Over the years, I’ve found a number of goodies at dollar stores. Organic cotton and bamboo socks, stone coasters, pillowcases with cool tree patterns on them, fairy wrapping paper, and even surprisingly decent books. But I now also realize how emblematic dollar stores are of our national love affair with cheap, imported crap whose dollar price tag doesn’t even begin to cover its environmental and social costs. Dollar stores perpetuate just about every social and environmental crime you can think of. And lest you think they only discriminate against developing nations, they rip off US employees, too.

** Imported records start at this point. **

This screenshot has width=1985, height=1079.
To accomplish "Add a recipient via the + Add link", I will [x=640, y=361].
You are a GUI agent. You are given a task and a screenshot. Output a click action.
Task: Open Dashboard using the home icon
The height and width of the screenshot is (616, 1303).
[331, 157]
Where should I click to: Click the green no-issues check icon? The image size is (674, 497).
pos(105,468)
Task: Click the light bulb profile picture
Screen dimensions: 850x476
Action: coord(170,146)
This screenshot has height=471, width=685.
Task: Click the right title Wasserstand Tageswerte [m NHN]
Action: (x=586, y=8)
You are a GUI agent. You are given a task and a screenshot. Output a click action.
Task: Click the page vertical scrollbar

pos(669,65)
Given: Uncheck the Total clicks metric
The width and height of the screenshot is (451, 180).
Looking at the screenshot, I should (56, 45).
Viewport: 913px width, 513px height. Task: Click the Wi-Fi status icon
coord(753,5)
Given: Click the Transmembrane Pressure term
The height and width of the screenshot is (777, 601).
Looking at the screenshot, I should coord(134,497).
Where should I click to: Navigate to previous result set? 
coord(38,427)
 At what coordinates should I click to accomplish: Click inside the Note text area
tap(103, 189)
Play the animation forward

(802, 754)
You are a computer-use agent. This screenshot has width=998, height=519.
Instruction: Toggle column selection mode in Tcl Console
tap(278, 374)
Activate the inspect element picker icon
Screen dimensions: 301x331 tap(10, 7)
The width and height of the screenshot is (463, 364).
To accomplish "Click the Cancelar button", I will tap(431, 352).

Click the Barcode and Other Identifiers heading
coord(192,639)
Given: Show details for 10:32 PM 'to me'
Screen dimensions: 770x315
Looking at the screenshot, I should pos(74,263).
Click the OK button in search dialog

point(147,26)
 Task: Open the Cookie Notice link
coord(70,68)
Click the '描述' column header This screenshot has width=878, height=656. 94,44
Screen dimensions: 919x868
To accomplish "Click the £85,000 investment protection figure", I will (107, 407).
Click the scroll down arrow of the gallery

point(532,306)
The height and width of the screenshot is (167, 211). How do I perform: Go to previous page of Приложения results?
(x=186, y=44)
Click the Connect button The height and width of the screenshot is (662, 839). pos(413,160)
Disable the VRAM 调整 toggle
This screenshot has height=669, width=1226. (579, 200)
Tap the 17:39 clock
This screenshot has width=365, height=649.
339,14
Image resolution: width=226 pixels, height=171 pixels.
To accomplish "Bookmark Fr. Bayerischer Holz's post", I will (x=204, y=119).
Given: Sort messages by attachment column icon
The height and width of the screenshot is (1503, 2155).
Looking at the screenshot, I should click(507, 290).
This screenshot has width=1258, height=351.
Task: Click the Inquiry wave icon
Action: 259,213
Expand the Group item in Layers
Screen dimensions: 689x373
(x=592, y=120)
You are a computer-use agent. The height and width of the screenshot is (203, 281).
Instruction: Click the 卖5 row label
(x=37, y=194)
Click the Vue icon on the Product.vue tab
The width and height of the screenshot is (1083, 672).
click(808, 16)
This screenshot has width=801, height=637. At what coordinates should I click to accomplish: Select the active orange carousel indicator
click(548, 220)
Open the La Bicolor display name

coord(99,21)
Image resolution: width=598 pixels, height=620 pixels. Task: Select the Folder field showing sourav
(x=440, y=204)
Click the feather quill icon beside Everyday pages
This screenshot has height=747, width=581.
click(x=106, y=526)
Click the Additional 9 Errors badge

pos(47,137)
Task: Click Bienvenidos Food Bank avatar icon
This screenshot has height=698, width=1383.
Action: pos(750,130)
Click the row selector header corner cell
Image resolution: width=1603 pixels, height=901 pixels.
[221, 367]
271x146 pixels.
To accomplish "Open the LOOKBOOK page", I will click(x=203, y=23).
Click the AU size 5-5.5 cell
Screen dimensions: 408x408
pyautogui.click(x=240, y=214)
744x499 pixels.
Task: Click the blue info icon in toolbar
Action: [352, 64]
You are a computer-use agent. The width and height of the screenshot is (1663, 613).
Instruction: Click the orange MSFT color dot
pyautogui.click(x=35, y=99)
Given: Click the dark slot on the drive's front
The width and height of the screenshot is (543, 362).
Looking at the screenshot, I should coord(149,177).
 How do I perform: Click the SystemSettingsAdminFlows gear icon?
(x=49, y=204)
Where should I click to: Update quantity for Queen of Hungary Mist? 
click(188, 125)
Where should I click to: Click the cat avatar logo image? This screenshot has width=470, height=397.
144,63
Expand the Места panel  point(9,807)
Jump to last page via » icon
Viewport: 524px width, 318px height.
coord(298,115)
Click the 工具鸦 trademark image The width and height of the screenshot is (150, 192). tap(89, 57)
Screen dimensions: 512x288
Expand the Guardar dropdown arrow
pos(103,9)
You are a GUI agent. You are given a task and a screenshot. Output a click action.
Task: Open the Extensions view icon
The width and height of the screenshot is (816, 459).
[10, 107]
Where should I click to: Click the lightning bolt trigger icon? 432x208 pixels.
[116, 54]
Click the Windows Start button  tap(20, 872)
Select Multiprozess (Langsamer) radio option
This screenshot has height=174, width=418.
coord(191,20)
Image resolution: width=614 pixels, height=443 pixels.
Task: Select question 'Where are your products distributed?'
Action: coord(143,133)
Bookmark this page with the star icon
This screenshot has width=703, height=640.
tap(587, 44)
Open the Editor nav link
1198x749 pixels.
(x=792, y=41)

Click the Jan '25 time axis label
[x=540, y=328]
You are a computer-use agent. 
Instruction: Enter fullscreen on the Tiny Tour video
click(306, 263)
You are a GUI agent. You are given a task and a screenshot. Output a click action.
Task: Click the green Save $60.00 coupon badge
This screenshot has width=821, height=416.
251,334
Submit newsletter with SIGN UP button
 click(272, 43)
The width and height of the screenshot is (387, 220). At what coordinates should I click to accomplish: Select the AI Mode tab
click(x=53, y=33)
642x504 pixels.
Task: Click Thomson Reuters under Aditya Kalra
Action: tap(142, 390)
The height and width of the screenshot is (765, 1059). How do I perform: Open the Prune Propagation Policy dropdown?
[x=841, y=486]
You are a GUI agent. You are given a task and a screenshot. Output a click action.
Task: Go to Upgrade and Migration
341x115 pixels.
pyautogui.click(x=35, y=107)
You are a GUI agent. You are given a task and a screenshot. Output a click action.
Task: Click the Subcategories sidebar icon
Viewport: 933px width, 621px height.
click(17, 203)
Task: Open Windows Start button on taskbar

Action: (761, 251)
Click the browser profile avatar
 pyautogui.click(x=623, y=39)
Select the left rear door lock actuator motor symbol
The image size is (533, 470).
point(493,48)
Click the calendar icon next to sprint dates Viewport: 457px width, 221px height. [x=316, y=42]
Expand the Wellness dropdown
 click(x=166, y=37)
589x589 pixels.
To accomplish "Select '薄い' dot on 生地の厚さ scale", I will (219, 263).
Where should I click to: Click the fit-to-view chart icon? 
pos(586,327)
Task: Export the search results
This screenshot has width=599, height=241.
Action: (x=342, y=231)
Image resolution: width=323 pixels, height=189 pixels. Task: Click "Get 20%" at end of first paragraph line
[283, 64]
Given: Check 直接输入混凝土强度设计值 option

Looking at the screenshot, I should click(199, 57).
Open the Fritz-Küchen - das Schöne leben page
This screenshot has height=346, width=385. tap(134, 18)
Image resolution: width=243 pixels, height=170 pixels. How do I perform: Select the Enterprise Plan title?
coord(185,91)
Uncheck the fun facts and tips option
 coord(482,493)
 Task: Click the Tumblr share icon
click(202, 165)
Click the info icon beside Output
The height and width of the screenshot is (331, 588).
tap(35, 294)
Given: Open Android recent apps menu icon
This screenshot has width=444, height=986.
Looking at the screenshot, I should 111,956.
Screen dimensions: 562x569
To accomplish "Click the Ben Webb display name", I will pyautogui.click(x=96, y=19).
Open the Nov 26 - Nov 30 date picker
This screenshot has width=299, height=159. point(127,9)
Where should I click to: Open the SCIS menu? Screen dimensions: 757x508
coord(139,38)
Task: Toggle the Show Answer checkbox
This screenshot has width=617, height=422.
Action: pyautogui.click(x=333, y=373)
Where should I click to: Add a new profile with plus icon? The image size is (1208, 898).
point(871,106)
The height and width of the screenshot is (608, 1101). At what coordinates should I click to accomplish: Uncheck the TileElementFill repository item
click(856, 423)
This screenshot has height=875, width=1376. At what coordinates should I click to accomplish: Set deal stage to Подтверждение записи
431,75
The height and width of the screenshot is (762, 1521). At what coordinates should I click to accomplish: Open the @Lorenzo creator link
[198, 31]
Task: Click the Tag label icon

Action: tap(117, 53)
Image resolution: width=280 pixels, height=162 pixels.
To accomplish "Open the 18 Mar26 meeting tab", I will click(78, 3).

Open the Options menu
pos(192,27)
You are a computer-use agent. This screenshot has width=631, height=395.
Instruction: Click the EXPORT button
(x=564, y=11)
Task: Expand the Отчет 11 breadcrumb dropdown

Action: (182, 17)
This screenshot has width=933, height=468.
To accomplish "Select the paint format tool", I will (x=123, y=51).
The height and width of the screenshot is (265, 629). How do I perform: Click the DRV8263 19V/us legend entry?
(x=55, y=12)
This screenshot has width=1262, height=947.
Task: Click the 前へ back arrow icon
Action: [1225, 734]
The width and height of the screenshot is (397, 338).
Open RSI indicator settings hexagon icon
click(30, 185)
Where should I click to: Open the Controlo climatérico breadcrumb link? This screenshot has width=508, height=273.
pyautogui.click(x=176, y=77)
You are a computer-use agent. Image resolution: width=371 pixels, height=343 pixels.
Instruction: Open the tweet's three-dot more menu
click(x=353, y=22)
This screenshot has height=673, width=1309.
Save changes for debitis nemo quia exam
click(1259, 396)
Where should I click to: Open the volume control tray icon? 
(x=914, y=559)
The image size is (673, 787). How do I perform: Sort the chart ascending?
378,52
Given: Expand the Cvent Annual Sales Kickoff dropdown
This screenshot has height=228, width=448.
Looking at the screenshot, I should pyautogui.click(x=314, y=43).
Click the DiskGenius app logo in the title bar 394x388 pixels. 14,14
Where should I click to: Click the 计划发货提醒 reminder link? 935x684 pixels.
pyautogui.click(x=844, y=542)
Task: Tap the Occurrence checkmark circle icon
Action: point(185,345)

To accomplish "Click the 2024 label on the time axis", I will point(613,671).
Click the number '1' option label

I’ve all but stopped going, because when I do, there’s nothing I can buy responsibly. Anything I buy would be an exception to my own ethical convictions, which I hope are worth more than $1. What I’ve learned about mindful consumption has cost me that part of my childhood. I feel sad about its loss, even though there is no rational reason to hang on to it. (No one ever claimed that putting rationality and environmental responsibility in front of family tradition, cultural acceptance, and instant gratification was, well, fun.) But I also see my own reluctance to give dollar stores up entirely and wonder how rationality on its own could ever be strong or compelling enough to change culture, tradition, or emotional perception in mass.
Being cheap and going green can be fully compatible, but only if you take the DIY/reduction routes. Dollar stores? Not so much. What do you think think? Do you have a history with dollar stores, too?